TASK TO COMPLETE —
Would you restate the data exactly as given?
------------------------
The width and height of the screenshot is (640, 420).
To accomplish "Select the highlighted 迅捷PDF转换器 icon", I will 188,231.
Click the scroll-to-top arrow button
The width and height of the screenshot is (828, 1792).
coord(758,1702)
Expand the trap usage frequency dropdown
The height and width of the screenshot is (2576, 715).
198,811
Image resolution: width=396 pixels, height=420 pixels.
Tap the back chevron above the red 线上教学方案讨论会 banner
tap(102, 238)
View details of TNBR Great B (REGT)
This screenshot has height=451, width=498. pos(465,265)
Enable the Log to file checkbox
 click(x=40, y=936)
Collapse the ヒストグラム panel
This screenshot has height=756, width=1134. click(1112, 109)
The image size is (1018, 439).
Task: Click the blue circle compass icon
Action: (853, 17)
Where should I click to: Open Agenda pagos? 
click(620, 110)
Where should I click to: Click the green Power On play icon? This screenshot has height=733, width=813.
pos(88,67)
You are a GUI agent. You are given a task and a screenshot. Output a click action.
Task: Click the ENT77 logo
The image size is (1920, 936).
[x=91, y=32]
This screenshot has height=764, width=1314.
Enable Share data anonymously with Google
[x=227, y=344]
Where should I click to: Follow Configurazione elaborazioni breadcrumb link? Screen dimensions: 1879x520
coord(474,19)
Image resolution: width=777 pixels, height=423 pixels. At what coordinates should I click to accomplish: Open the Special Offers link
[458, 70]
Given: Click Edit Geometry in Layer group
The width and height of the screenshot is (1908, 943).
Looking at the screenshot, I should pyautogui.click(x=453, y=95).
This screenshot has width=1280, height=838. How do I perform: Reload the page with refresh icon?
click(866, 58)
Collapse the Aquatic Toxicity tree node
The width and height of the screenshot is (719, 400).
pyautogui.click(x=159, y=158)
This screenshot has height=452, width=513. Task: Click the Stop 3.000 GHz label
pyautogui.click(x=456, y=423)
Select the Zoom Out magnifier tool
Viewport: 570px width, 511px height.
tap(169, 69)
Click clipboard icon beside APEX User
------------------------
EXPECTED ANSWER —
The width and height of the screenshot is (640, 420).
To accomplish "Select the highlighted 迅捷PDF转换器 icon", I will 188,231.
Click the scroll-to-top arrow button
The width and height of the screenshot is (828, 1792).
coord(758,1702)
Expand the trap usage frequency dropdown
The height and width of the screenshot is (2576, 715).
198,811
Image resolution: width=396 pixels, height=420 pixels.
Tap the back chevron above the red 线上教学方案讨论会 banner
tap(102, 238)
View details of TNBR Great B (REGT)
This screenshot has height=451, width=498. pos(465,265)
Enable the Log to file checkbox
 click(x=40, y=936)
Collapse the ヒストグラム panel
This screenshot has height=756, width=1134. click(1112, 109)
The image size is (1018, 439).
Task: Click the blue circle compass icon
Action: (853, 17)
Where should I click to: Open Agenda pagos? 
click(620, 110)
Where should I click to: Click the green Power On play icon? This screenshot has height=733, width=813.
pos(88,67)
You are a GUI agent. You are given a task and a screenshot. Output a click action.
Task: Click the ENT77 logo
The image size is (1920, 936).
[x=91, y=32]
This screenshot has height=764, width=1314.
Enable Share data anonymously with Google
[x=227, y=344]
Where should I click to: Follow Configurazione elaborazioni breadcrumb link? Screen dimensions: 1879x520
coord(474,19)
Image resolution: width=777 pixels, height=423 pixels. At what coordinates should I click to accomplish: Open the Special Offers link
[458, 70]
Given: Click Edit Geometry in Layer group
The width and height of the screenshot is (1908, 943).
Looking at the screenshot, I should pyautogui.click(x=453, y=95).
This screenshot has width=1280, height=838. How do I perform: Reload the page with refresh icon?
click(866, 58)
Collapse the Aquatic Toxicity tree node
The width and height of the screenshot is (719, 400).
pyautogui.click(x=159, y=158)
This screenshot has height=452, width=513. Task: Click the Stop 3.000 GHz label
pyautogui.click(x=456, y=423)
Select the Zoom Out magnifier tool
Viewport: 570px width, 511px height.
tap(169, 69)
Click clipboard icon beside APEX User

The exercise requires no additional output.